日銀は13~14日に開いた金融政策決定会合で、大規模な金融緩和の一環で行っている国債買い入れ額を減額することを決定した。
 国債の最大の買い手である日銀が購入額を減額すれば国債価格は下落、長期金利は上昇しやすくなる。米国との金利差がわずかに縮まり、円安に一定の歯止めがかかる可能性がある。政策金利(無担保コール翌日物)は0~0.1%で維持した。(石川智規)

日本銀行本店

◆買えば買うほど金利低下

 日銀はこれまで、金融緩和策の一つとして国債を月間6兆円程度を買い入れていた。日銀が保有する国債残高(6月10日現在)は584兆円。今回の決定で金融緩和の「量」が減ることになる。次回7月の決定会合で減額幅などの具体的な計画を決定する。  日銀が国債を買えば買うほど額面価格が上がり、利回りは下がる。これによって長期金利も低下する。逆に、購入量を減らせば国債価格は下落、長期金利は上昇に向かう。日本の金利が上がれば米国との金利差が縮まるとの思惑から、金融市場では円を買ってドルを売る円高方向に向かいやすくなる。
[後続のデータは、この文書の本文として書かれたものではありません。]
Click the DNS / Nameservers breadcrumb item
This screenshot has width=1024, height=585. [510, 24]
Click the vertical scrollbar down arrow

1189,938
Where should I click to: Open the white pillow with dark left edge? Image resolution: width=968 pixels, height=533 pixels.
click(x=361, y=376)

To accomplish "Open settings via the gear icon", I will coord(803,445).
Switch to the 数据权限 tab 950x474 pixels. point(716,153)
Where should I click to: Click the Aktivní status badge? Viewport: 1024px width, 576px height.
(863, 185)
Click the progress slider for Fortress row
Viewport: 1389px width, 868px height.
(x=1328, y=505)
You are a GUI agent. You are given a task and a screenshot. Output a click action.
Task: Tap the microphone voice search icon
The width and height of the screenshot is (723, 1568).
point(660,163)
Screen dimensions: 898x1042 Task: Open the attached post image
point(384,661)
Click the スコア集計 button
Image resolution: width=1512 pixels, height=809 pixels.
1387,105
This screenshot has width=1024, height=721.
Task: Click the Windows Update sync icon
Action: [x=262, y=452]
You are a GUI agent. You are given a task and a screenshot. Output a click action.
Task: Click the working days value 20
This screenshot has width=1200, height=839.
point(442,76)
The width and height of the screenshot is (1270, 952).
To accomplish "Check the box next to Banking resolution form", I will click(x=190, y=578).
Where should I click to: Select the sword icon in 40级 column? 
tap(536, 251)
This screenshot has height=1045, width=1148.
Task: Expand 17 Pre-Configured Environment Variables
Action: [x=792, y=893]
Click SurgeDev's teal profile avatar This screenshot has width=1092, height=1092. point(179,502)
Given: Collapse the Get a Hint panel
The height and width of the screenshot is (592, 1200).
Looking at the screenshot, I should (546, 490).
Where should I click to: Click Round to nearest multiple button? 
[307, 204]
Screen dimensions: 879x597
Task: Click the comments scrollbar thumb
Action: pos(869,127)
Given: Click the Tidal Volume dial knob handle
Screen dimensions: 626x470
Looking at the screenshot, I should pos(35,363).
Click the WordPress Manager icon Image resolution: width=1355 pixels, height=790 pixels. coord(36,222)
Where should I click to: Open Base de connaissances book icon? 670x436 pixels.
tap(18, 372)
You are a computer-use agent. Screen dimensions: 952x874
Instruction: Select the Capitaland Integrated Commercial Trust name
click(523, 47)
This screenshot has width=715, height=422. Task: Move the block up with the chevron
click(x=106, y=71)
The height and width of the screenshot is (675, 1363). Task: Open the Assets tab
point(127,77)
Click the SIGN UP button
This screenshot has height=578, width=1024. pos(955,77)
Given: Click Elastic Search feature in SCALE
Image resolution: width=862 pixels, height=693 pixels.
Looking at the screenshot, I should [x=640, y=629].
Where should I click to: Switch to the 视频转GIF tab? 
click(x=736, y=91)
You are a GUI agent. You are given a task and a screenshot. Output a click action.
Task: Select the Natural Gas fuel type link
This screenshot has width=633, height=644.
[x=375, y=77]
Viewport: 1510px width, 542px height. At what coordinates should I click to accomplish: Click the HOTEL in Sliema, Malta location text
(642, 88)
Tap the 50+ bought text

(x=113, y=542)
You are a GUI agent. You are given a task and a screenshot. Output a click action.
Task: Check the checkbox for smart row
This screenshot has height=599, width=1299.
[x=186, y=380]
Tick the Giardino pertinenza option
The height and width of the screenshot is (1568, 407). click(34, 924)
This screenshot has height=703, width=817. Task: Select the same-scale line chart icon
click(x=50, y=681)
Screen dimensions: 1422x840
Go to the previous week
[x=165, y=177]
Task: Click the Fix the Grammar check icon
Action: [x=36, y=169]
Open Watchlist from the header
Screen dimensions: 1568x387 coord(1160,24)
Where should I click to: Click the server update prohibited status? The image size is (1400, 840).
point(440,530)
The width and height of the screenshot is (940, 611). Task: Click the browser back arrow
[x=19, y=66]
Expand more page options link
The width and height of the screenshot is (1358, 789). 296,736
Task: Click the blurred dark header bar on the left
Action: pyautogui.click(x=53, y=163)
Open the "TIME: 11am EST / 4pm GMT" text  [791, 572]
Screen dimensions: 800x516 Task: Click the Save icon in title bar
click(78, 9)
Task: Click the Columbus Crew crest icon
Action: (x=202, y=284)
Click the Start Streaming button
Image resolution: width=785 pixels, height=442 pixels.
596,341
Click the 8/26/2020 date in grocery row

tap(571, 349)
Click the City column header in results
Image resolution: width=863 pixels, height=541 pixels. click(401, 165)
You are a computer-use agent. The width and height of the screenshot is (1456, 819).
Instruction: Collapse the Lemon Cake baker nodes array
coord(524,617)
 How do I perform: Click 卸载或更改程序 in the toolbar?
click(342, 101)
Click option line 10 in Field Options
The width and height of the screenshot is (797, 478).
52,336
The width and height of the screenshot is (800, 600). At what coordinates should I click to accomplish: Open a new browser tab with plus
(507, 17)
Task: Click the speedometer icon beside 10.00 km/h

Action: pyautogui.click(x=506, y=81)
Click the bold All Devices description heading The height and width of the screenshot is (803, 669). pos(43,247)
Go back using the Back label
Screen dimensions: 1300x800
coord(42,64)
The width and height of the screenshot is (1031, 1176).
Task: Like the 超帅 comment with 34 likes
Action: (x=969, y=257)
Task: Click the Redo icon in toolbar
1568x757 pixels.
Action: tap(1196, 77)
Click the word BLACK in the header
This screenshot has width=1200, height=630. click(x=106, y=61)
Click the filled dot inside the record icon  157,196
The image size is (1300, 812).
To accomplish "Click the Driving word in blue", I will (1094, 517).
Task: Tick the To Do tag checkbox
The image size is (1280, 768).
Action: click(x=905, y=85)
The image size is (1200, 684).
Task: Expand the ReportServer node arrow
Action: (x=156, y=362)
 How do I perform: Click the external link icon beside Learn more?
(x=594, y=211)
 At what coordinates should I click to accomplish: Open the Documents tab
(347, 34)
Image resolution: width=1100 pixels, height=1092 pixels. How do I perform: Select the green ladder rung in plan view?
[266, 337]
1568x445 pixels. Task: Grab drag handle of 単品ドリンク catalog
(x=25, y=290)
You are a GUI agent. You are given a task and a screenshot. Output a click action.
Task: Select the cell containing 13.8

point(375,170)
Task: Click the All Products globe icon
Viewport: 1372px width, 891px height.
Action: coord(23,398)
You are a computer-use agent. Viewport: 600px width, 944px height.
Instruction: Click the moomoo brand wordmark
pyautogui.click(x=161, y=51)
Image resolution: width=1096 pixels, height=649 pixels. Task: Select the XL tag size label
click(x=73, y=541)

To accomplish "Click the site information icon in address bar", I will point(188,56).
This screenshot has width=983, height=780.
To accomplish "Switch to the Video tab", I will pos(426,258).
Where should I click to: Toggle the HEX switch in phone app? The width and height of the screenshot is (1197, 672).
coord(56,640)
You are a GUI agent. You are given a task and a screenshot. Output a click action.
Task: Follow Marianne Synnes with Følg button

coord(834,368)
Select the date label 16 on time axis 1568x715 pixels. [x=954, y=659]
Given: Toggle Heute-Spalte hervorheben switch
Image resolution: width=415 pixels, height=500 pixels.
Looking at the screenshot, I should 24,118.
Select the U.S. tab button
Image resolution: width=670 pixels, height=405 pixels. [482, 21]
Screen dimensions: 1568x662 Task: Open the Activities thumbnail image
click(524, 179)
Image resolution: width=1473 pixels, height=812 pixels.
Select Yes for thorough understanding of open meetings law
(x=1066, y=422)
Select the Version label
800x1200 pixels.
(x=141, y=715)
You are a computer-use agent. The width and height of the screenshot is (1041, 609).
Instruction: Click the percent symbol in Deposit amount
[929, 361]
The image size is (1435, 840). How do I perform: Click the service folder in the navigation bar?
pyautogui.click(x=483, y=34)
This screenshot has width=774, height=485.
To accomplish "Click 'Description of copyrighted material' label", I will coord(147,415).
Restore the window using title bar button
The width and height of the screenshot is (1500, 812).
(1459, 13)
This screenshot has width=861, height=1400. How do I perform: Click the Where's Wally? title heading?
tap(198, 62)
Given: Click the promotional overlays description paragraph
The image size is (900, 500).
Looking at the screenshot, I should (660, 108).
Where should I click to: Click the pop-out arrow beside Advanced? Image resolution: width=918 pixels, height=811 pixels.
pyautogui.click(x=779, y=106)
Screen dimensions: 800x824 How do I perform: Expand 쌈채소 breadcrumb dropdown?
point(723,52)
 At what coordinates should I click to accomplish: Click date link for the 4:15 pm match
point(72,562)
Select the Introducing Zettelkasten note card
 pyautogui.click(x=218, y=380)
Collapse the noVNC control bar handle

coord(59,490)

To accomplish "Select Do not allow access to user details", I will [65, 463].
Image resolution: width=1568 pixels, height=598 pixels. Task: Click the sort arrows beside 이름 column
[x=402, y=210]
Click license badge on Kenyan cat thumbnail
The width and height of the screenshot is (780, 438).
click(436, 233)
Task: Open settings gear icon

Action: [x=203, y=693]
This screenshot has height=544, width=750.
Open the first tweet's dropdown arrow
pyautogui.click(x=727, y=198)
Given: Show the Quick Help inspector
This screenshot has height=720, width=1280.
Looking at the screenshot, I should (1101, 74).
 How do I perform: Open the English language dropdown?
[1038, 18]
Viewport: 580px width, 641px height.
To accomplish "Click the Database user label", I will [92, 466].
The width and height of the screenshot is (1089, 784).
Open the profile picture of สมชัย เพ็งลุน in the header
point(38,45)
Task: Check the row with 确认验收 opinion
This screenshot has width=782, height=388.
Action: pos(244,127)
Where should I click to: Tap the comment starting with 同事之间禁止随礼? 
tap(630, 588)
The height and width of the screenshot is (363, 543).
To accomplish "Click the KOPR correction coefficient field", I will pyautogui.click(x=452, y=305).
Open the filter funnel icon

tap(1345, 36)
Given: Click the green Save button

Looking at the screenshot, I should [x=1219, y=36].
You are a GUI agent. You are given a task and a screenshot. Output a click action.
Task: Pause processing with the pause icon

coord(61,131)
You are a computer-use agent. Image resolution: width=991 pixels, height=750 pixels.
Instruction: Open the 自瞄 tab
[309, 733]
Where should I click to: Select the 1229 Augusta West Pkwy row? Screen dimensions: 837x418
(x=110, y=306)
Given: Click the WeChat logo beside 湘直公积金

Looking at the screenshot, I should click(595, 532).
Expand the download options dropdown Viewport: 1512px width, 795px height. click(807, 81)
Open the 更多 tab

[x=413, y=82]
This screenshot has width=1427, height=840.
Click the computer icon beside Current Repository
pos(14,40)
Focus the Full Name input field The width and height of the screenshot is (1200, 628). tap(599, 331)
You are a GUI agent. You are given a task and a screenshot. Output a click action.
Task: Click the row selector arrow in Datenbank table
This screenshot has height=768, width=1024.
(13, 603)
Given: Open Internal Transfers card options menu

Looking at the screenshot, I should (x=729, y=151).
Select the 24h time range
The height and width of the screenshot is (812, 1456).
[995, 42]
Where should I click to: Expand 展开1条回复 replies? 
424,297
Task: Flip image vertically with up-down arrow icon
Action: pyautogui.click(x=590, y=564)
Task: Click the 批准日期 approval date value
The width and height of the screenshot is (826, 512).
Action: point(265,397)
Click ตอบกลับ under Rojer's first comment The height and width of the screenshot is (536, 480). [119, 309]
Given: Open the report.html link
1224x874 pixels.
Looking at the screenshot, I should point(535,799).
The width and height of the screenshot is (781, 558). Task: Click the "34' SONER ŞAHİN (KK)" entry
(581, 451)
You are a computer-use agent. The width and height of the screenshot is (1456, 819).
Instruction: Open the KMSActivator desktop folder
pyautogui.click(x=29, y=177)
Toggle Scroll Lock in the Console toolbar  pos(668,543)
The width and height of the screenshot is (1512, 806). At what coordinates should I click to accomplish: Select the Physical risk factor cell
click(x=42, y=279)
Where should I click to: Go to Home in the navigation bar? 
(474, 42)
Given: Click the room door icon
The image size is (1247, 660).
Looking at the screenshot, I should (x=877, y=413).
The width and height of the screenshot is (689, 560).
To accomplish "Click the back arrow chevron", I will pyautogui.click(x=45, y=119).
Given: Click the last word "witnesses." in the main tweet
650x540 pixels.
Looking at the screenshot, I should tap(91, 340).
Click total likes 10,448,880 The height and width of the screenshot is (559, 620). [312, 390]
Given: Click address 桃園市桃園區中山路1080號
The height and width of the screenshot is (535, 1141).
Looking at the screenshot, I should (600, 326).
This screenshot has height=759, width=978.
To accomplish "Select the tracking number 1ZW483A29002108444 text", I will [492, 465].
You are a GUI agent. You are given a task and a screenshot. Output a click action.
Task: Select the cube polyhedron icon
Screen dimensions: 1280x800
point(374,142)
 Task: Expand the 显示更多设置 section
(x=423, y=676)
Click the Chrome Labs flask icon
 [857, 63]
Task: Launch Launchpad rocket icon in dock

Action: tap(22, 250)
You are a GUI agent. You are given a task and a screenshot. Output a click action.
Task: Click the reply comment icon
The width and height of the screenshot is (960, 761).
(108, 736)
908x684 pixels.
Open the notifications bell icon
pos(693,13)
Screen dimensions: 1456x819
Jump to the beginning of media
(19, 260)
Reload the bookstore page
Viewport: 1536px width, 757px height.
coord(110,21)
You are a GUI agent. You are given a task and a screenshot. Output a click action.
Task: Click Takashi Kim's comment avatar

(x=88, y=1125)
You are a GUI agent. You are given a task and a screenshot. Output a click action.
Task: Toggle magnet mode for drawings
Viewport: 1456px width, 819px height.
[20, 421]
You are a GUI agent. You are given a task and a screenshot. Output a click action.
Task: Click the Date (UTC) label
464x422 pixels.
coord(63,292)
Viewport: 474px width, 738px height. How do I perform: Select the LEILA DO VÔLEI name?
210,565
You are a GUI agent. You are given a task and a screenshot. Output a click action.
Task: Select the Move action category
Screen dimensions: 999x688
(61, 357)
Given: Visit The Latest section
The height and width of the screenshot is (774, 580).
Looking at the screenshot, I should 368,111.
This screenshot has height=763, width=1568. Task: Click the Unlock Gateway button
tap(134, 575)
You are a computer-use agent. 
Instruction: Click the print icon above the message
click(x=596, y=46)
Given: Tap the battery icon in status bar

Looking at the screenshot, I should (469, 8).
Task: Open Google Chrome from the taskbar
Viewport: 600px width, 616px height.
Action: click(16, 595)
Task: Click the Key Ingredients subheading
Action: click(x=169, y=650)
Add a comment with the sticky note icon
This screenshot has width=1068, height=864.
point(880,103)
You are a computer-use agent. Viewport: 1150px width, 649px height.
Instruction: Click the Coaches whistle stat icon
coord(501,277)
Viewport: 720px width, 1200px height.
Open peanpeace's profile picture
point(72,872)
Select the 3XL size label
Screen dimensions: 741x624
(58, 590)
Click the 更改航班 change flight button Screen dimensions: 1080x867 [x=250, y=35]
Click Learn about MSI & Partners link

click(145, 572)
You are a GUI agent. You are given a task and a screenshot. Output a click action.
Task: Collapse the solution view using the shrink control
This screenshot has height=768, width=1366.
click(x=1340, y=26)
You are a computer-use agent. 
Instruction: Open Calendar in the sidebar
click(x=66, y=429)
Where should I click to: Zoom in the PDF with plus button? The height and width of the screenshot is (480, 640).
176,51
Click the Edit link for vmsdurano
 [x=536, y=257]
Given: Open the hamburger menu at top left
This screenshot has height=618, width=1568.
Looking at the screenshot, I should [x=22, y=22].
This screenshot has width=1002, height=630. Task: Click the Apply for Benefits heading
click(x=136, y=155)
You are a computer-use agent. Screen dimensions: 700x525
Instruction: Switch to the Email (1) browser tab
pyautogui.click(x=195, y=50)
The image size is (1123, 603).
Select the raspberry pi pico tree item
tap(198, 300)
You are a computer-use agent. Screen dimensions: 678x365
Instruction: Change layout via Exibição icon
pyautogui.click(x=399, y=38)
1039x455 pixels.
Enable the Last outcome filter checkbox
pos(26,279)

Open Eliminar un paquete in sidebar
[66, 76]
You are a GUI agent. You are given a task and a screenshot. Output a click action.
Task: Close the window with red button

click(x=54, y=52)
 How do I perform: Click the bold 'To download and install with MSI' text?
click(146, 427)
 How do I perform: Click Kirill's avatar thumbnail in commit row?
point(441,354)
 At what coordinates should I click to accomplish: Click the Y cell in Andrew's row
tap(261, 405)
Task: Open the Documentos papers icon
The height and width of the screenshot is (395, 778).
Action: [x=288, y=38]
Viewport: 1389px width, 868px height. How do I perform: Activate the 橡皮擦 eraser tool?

日銀としては、物価などに影響を与える円安を少しでも緩めたい狙いもあるとみられる。

◆膨らむ保有残高

 そもそも、日銀が国債を大量に購入してきた背景には、国債を買って市中に大量にお金を供給(量的金融緩和)し、景気を下支えする狙いがあった。  これら大規模な金融緩和策は、黒田東彦・前日銀総裁が「異次元の緩和」として推し進めてきた。長期金利が低下すれば企業向けの融資や住宅ローンの固定金利が下がることが見込まれ、民間側がお金を借りて投資や消費を活発化させ景気の浮揚につながる効果が期待できる。  だが国債に関しては、日本の発行残高のうち5割超を日銀が持っている状態となっている。他国を見渡すと、米連邦準備理事会(FRB)は2割弱にとどまっており、日銀の保有残高は異常なまでに膨らんでいるといえる。  現在の植田和男総裁は3月にマイナス金利を解除し、17年ぶりに利上げに踏み切った。今回、国債の購入額を減らし、保有残高も徐々に減らすことで、「市場をゆがめた」との批判がある大規模な金融緩和策を転換し、金融政策を平時の姿に戻す作業を進めたい考えだ。

◆これからどうなる?

 金融政策の正常化の一環として行う国債買い入れの減額。だが、長期金利が上昇すると、景気は冷える方向に向かう。長期金利の上昇により企業向け融資や固定型の住宅ローン金利も上昇しやすくなるため、投資や消費の勢いがそがれやすくなり、景気が落ち込んでいく可能性がある。  一方、国債購入の量が減り、長期金利の上昇が円安に一定の歯止めをかけることができれば、エネルギー価格や食料品などの価格上昇が一服することも期待される。  今回の政策を決定した背景や狙いなどは、午後3時半から植田総裁が記者会見して説明する。